Lunascape is a web browser developed by Lunascape Corporation in Tokyo, Japan. It is unusual in that it contains three rendering engines: Gecko (used in Mozilla Firefox), WebKit (used in Apple's Safari), and Trident (used in Microsoft Internet Explorer). The user can switch between layout engines seamlessly.

Lunascape is available for Windows and Android platforms, as well as macOS, iOS, iPadOS, and visionOS.

==History==
Lunascape was released in October 2001 while the founders were in college. As the browser became popular, Hidekazu Kondo established the Lunascape Corporation in August 2004 while pursuing a PhD. Hidekazu Kondo then became the CEO of Lunascape Corporation. Additionally, Lunascape was selected as an "Exploratory Software Project" commissioned by the Japanese government.

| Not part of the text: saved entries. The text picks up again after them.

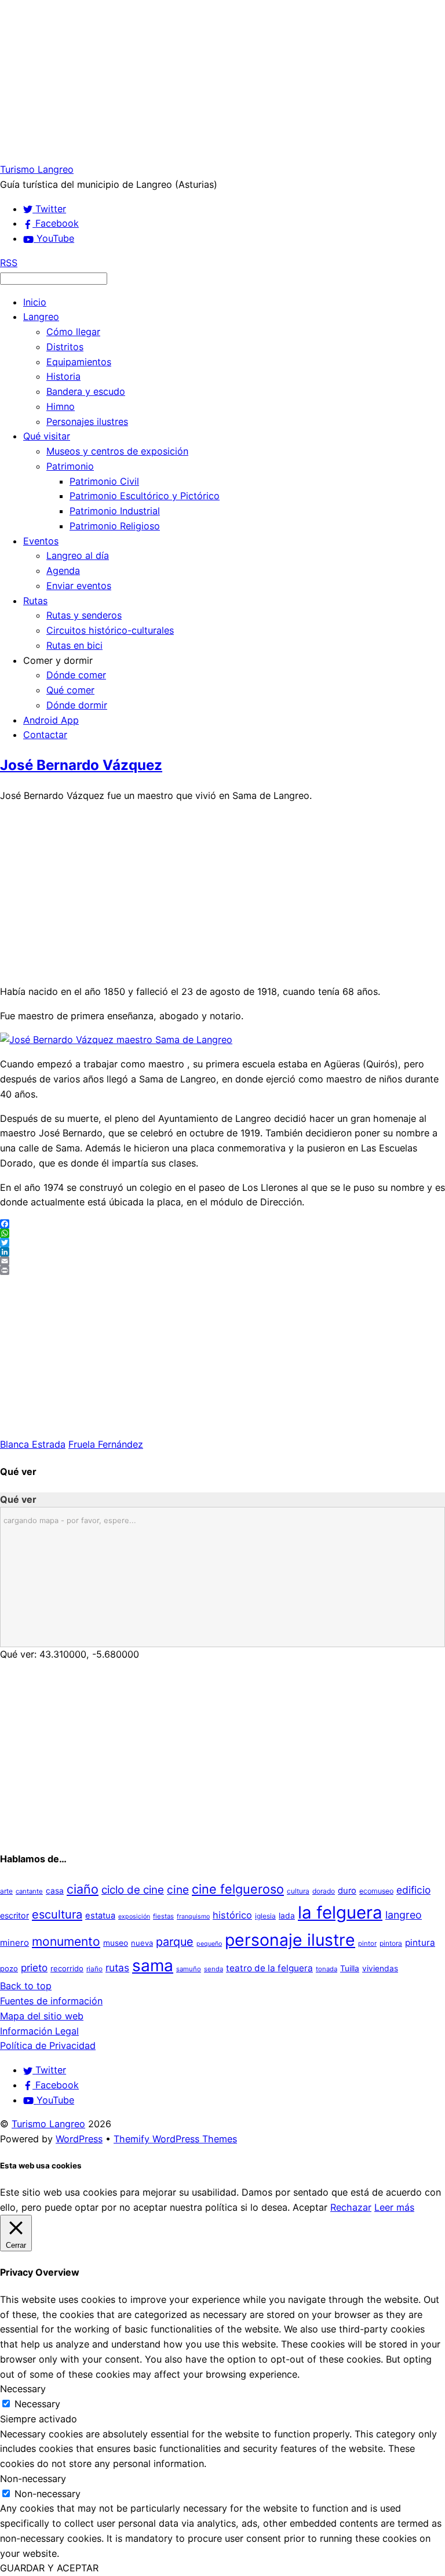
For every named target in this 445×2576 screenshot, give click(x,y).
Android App (51, 720)
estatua (100, 1915)
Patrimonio (70, 466)
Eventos (41, 541)
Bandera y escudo (85, 391)
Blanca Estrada (32, 1444)
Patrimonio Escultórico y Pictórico (145, 496)
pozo (9, 1968)
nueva (142, 1943)
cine (178, 1889)
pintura (420, 1942)
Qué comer (70, 690)
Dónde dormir (76, 705)
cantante (29, 1891)
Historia (63, 376)
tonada (326, 1969)
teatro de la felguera (269, 1968)
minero (14, 1942)
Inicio (34, 302)
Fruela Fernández (105, 1444)
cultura (298, 1891)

The company established a subsidiary in the United States in June 2008 based in Sunnyvale, California.

Lunascape introduced its browser internationally in December 2008.

On April 6, 2017, Lunascape Corporation was acquired by Media Do

On November 30, 2019, the Lunascape web browser business was acquired by G.U.Labs, with Hidekazu Kondo becoming the representative director and CEO of G.U.Labs.

On December 1, 2019, Lunascape Corporation was dissolved and merged into Media Do.